Karachi’s growth from just 400,000 in 1947 to over 14
million today makes it a perfect candidate for the label instant city but it is
by no means the only one. Inskeep too
draws a comparison with Bombay. “There are also divides between instant cities.
Karachi residents know it, and feel it. It pains them. Mumbai has some of the
same problems as Karachi, but it is seen as a city on the rise. Karachi has
some of the same advantages as Mumbai, but is seen as a city in crisis.” I don’t see Bombay as an instant city in the
same vein as Karachi. Bombay already had a population of 4 million in 1947. And
Bombay, despite its diversity, is a poor representation of middle India whereas
Karachi seems the perfect microcosm of Pakistan. So much so, that Inskeep can’t
refer to the city’s past without talking about the history of Pakistan.
I found it interesting that the problems shared by the poor
and disenfranchised and the lifestyles of the rich are the same across the developing
world regardless of nationality. It’s great
to see that Karachi has brave and committed people who work towards protecting
its parks and civic spaces although sometimes paying for this passion with
their lives. Others whimsically encourage communities to dig their own sewage
lines instead of waiting listlessly for the city to provide utilities and
infrastructure. What makes Karachi’s problems unique is the extent of
corruption and political malaise in Pakistan, even by the standards of those at
the bottom of the corruption stats.
However, Inskeep’s initial promise of tying everything in
the book to that one day in December fizzles out in execution. He does return
periodically to the Ashura bombing but this makes the book choppy and
discordant rather than lending is some sort of unifying theme. Inskeep rambles
but these deviations are interesting and relevant enough that they don’t
detract from the book’s key message about the nature of instant cities. I also notice, not just in Instant City, but
across a lot of different kinds of writing, the tendency to avoid directly criticising
Islam while commenting about some aspect of its practice or culture. Usually, this
takes the form of a negative observation followed by a positive affirmation
about the religion. Inskeep is no exception to this quirk: “He wanted to follow
a Muslim ideal of according full respect to non-Muslims (the implication
here is of course the reverse), an ideal that is as old as Islam itself.” Why
tag on that skewed aside at the end? Clearly, that’s not something the
interviewee said. I feel like there is pressure on writers to portray the
religion as peaceful, tolerant and blameless to balance out incidents that show
how its followers demonstrate just the opposite. It smacks of something between
self-censorship and trying very hard to prove the existence of fraternity and goodness.

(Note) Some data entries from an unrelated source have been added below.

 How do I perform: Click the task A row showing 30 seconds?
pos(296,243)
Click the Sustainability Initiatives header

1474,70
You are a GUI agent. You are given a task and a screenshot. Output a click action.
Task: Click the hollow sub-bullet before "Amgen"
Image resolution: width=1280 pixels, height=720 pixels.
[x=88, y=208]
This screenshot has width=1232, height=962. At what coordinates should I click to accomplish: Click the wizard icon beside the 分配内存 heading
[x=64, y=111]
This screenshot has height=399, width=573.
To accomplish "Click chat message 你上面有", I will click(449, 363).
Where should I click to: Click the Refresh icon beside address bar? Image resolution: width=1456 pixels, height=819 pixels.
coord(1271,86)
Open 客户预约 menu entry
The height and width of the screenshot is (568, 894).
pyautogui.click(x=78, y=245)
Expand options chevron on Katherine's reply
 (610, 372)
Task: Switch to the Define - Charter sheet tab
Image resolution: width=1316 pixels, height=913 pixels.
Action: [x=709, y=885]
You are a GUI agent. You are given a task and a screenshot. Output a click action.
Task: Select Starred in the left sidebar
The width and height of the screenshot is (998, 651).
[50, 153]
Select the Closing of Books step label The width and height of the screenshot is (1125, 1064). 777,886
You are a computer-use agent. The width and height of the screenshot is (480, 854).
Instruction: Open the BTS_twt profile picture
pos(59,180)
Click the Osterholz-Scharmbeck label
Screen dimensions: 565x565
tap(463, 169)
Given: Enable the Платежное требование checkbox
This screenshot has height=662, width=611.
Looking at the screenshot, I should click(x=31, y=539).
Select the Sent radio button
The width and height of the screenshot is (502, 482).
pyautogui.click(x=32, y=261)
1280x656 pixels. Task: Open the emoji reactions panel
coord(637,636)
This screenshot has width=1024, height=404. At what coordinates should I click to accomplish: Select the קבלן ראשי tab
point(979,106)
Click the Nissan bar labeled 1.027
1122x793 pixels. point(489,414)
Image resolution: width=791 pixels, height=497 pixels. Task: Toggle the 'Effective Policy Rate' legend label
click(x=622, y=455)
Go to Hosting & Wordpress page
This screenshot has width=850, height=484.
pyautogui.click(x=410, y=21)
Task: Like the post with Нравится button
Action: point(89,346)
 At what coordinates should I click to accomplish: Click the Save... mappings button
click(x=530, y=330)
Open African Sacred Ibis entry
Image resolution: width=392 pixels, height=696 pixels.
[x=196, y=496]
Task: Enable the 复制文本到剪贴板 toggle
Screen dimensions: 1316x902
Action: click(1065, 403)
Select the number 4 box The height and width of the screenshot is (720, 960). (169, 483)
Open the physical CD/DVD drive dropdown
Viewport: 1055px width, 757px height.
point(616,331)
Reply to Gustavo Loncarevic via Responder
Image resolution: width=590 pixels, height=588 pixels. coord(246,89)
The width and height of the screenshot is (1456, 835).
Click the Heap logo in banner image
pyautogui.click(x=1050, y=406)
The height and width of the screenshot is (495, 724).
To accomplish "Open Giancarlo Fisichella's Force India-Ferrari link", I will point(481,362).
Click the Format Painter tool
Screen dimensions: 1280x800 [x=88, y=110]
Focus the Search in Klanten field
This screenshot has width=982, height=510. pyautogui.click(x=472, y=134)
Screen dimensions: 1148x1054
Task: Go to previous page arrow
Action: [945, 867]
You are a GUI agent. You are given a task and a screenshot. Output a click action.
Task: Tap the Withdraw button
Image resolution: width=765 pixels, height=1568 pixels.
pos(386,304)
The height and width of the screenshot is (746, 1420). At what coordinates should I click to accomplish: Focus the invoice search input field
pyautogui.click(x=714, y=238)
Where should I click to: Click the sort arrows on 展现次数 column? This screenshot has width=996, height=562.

The number of times Inskeep used “the Hindu temple of Shiva and the shrine of
Abdullah Shah Ghazi” in the same sentence was emblematic of the grasping of the
straws I perceived with respect to pushing the case for something that may have
been true in the past but no longer is.
On the whole though, Instant City is a curiosity quenching account
of our neighbour’s largest and most intriguing metropolis.